The Star of Bethlehem that the wise men, or magi, saw in the east was probably not a nova or even Halley's Comet. John Mosley, an astronomer at the Griffith Observatory, says it was most likely a rare convergence of Jupiter and Venus.

Mr. Mosley describes the result, on the evening of June 17 of 2 B.C.: "The two planets had merged into one single gleaming object, one giant star in the sky, in the direction of Jerusalem, as seen from Persia." (Unfortunately this date means that both Matthew and Luke were wrong about the year.)

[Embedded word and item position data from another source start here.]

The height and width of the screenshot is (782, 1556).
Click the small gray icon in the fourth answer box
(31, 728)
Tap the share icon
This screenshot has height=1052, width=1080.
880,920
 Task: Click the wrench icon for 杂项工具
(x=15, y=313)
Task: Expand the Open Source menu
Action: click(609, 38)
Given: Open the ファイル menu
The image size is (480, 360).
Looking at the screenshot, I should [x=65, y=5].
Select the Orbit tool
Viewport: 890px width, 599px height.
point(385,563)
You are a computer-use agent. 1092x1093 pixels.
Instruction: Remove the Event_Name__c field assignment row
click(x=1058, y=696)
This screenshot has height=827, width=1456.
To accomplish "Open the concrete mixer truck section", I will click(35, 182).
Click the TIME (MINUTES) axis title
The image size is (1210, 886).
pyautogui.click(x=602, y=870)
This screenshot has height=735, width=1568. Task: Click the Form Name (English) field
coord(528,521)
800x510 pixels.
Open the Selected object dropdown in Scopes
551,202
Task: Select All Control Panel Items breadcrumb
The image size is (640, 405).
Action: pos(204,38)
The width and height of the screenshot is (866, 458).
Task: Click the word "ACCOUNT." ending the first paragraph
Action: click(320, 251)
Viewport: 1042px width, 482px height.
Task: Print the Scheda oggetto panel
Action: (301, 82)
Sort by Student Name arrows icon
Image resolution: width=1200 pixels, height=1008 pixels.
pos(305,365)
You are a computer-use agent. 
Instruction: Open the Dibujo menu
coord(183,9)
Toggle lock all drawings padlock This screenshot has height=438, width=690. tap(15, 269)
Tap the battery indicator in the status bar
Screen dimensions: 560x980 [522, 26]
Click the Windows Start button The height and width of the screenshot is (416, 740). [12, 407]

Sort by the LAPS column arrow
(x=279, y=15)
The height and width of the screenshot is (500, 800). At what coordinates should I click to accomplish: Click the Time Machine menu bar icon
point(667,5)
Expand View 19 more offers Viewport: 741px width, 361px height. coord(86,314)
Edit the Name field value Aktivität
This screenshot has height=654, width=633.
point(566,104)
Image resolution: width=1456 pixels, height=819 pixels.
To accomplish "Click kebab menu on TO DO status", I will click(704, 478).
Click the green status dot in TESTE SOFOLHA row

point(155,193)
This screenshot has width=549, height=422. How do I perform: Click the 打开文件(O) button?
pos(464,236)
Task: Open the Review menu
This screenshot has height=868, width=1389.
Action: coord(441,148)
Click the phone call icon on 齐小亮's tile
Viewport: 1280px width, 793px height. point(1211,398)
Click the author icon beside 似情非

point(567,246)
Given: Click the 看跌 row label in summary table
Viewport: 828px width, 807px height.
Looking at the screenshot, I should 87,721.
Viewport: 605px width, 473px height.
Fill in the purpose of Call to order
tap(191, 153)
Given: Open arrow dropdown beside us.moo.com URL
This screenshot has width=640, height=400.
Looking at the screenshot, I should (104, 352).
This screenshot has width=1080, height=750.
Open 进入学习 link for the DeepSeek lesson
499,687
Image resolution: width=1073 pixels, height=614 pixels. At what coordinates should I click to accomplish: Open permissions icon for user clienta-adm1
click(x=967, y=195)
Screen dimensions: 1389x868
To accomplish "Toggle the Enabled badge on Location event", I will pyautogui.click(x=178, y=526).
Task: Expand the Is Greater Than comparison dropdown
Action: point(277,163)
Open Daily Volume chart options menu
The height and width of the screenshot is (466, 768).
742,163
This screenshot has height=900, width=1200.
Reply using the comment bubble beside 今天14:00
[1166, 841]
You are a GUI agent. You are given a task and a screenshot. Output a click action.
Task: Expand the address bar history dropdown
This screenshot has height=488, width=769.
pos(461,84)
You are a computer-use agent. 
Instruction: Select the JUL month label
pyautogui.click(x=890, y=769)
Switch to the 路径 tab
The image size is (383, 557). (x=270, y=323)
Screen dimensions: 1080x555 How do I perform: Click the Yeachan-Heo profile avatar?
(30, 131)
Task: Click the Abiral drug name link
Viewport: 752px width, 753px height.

Roman history probably influenced the gospel writers. Jonathan L. Reed, a professor of religion at the University of La Verne in Southern California, points out that after seeing a comet, Augustus, the great-nephew and adopted son of Julius Caesar, took it as an omen and declared his dead father God. Logically enough, he declared himself the son of God.

So when Matthew wrote the story, using the Star of Bethlehem as an omen, he was trying to make a parallel. Similarly, King Herod behaves a lot like an Old Testament pharaoh. Daniel Smith-Christopher, a professor of biblical studies at Loyola Marymount University, suggests, "Matthew wants the reader to make the connection between Moses and Jesus." And Luke may have put shepherds into his description because he wanted to suggest a connection with David, the shepherd king.


Science of the Bible

National Geographic tonight at 10, Eastern and Pacific times; 9, Central time.

Produced by Peter Karp; James Younger, series producer; Kris Denton, director of photography; Kris Lindquist and Paul Marengo, editors; Erik Nelson, executive producer; Dave Harding, co-executive producer; narration by J. V. Martin and Tony Jay; original music by Mark Leggett. For National Geographic Channel: Colette Beaudry, supervising producer; Michael Cascio, senior vice president of production; John B. Ford, executive in charge of production. Produced by Creative Differences Productions.

As a proud advocate for the traditional understanding of the Biblical account as historically accurate, I find some of what is said here simply grasping at straws, while other portions sound like reasonable expectations based on the Biblical accounts and the evidence exterior to the Bible. I will be interested in seeing how it is presented.